NEA Arts Magazine

August 4, 1964

Dallas Symphony Orchestra Pays Tribute to LBJ


Full orchestra on stage in performance with singer performing by the conductor

The Dallas Symphony Orchestra, under the direction of Jaap van Zweden, presents the premiere of Steven Stucky's oratorio, August 4, 1964, with soloists, from left, mezzo-soprano Kelley O'Connor, soprano Laquita Mitchell, tenor Vale Rideout, and baritone Robert Orth. Photo by Jason Kindig

Lyndon Baines Johnson served as president of the United States during a time of cataclysmic change. Sworn in hours after President John F. Kennedy was assassinated, Johnson went on to lead the country toward equal rights for African Americans and to war in Vietnam. To commemorate the 100th anniversary of his birth, the Dallas Symphony Orchestra (DSO) commissioned a new oratorio that premiered in September 2008.

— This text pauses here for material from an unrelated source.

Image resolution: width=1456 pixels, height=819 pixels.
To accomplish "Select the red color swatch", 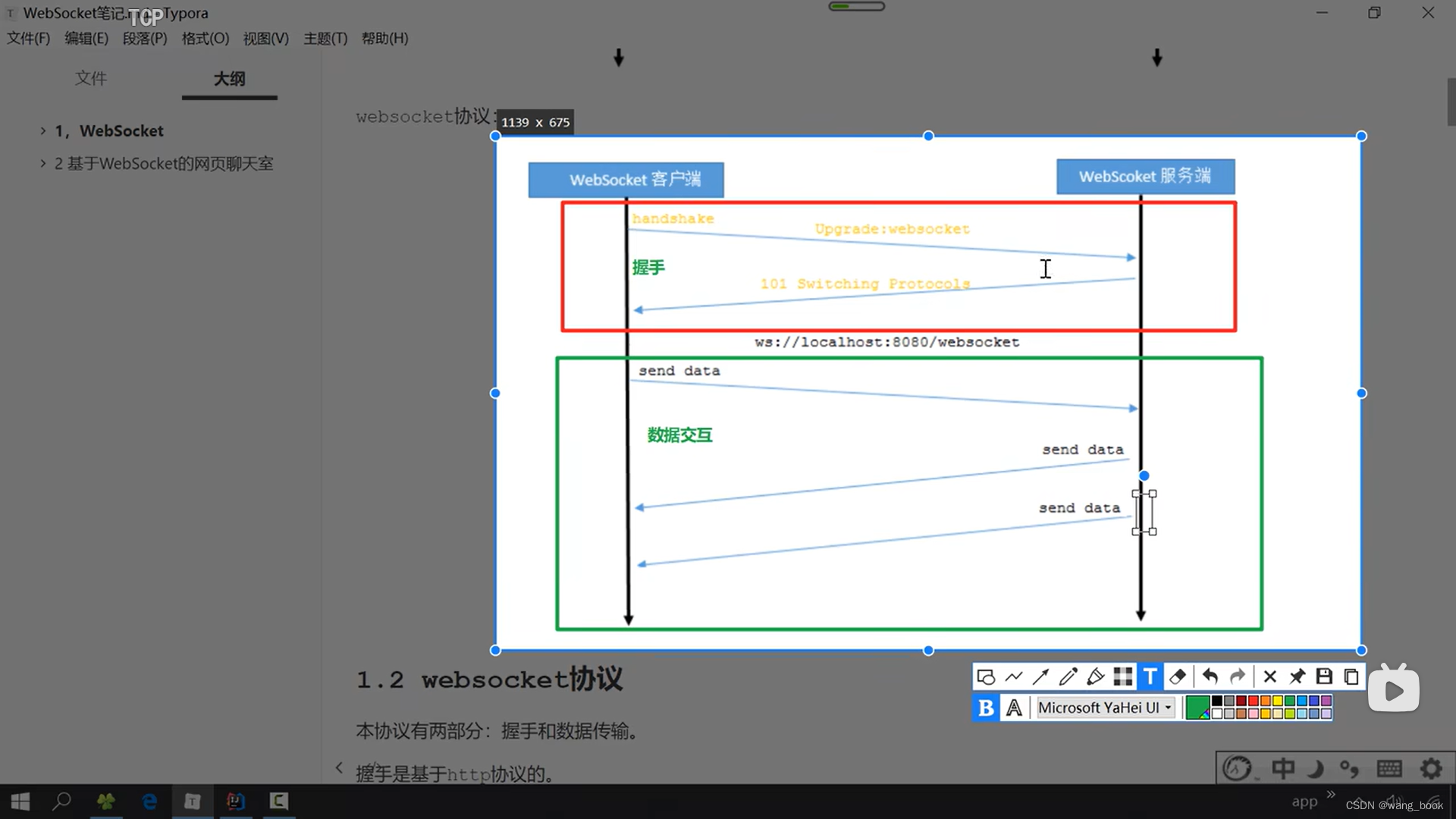I will (1253, 700).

Mark Melson, the DSO's vice president for artistic operations, said there was never any question of whether or not there should be a commission, only of who should receive it. Pulitzer Prize-winning composer Steven Stucky has Texas connections -- he graduated from Baylor University -- and librettist Gene Scheer had extensive experience in writing historical operas, including Tobias Picker's An American Tragedy. Their names quickly rose to the top of the pile. When it came time to seek funding, applying for an NEA grant was also an obvious option.

"I can't think of any project more deserving for funds from this country's National Endowment for the Arts than a piece by two leading American artists -- a composer and a librettist -- about one of our larger-than-life presidents, a president who presided over one of the most turbulent eras in this country's history," Melson said.

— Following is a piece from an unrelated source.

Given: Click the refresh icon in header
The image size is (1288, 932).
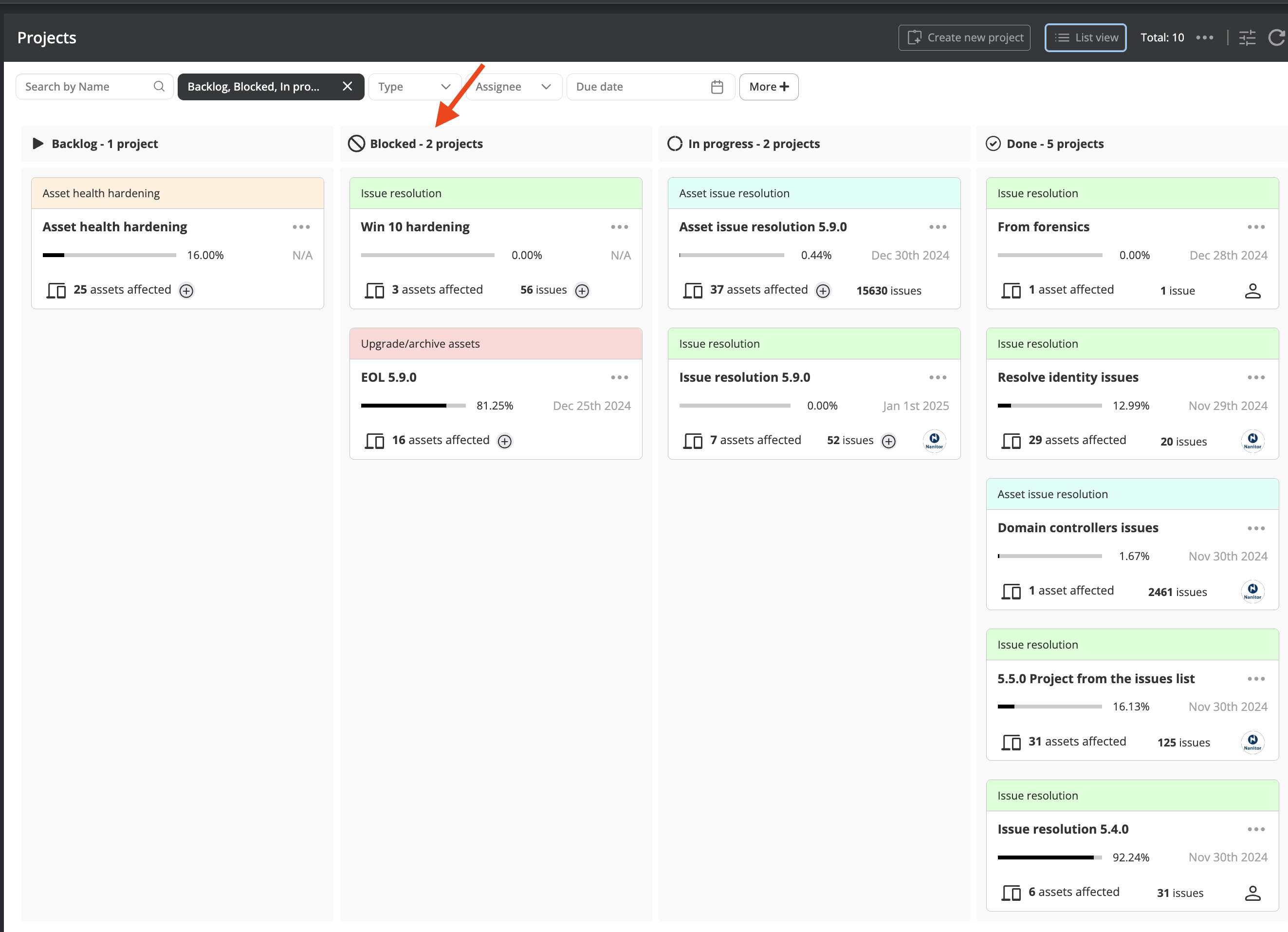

Stucky and Scheer interviewed members of the Johnson administration and spent hours doing research at the Johnson Presidential Library in Austin. Scheer pored over six years' worth of documents and decided to depict just one day of Johnson's presidency: August 4, 1964. On that day, the date that would become the title of the oratorio, authorities in Mississippi discovered the bodies of three slain civil rights workers. In Vietnam, alleged attacks against U.S. ships in the Gulf of Tonkin led President Johnson to order retaliatory air strikes in North Vietnam that same day, starting the war in earnest.

There are just four soloists in the oratorio. A soprano and mezzo-soprano portray the mothers of the civil rights workers, while a tenor sings the role of Robert McNamara, Johnson's secretary of defense. The symphony cast baritone Robert Orth as Johnson, a move that amused opera fans, since Orth frequently sings the role of Richard M. Nixon in John Adams's opera, Nixon in China.

Even though Scheer used the historical record for 85 percent of his libretto, the oratorio hardly has the feel of a history lesson -- Dallas Morning News critic Scott Cantrell praised the oratorio for its "moments of great beauty." Melson was pleased with the press coverage, but even more touched by the response he received from concertgoers. "A lot of our subscribers called or talked to me about this piece," Melson said. "They told me how much they were moved by it, and that's a very good barometer of the power of this piece."